(MATERIAL FOR THIS EXERCISE Opens)

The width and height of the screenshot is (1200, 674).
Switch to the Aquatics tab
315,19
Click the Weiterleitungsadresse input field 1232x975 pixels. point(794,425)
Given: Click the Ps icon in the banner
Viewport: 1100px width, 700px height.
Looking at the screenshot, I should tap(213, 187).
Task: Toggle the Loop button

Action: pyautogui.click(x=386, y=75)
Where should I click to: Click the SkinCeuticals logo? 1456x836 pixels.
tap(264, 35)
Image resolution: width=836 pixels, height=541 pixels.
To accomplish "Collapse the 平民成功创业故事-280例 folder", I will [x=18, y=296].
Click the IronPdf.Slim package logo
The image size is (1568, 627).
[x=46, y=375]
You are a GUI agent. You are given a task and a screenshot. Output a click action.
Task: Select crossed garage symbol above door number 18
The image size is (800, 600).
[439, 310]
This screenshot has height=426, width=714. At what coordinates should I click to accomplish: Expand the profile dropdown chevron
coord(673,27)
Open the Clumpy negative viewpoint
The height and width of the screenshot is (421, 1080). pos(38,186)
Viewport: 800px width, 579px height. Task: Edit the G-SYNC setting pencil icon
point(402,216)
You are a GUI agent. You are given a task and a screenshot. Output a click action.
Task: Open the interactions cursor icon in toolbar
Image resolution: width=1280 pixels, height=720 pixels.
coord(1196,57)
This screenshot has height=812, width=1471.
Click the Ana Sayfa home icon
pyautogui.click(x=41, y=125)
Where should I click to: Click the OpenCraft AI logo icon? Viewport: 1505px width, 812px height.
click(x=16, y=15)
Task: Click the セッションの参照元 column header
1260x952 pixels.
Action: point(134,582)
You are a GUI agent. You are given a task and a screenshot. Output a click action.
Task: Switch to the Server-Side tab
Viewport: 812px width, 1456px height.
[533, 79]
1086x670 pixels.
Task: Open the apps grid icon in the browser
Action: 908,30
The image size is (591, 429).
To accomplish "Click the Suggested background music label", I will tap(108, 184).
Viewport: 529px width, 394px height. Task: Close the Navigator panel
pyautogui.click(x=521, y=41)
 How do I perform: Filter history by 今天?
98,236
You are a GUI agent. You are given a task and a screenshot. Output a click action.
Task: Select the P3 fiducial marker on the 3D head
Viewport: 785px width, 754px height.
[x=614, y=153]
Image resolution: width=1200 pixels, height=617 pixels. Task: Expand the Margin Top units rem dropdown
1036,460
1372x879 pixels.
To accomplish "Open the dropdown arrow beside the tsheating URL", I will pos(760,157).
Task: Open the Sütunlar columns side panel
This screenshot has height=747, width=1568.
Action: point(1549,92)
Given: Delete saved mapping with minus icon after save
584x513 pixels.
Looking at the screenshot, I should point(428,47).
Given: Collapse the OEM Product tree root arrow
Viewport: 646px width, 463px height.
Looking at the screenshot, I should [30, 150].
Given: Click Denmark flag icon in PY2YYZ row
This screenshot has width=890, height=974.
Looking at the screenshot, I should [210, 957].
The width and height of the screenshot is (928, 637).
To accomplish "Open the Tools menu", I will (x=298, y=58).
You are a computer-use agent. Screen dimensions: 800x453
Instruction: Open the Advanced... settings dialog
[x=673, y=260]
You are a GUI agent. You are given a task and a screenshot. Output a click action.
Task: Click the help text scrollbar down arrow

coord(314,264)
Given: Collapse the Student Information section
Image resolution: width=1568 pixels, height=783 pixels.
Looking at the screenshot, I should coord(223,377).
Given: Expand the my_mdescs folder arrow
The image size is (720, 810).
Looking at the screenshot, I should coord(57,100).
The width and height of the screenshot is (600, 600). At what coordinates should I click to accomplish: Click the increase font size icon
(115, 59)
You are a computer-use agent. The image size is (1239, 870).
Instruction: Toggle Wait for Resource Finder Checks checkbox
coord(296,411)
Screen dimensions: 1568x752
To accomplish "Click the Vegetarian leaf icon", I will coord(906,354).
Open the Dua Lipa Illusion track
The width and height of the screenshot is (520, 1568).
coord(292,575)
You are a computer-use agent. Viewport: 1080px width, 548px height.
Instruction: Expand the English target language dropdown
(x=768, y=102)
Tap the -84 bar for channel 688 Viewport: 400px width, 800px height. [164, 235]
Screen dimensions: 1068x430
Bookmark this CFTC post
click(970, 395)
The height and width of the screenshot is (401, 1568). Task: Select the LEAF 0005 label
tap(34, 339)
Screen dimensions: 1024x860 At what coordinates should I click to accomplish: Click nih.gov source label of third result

(MATERIAL FOR THIS EXERCISE Closes)

◆ WHAT YOU NEED TO DO:
Look for the string "computer" in the records, and copy every line where it is found.

◆ SOLUTION:
You are a computer-use agent. Screen dimensions: 800x453
You are a computer-use agent. The image size is (1239, 870).
You are a computer-use agent. Viewport: 1080px width, 548px height.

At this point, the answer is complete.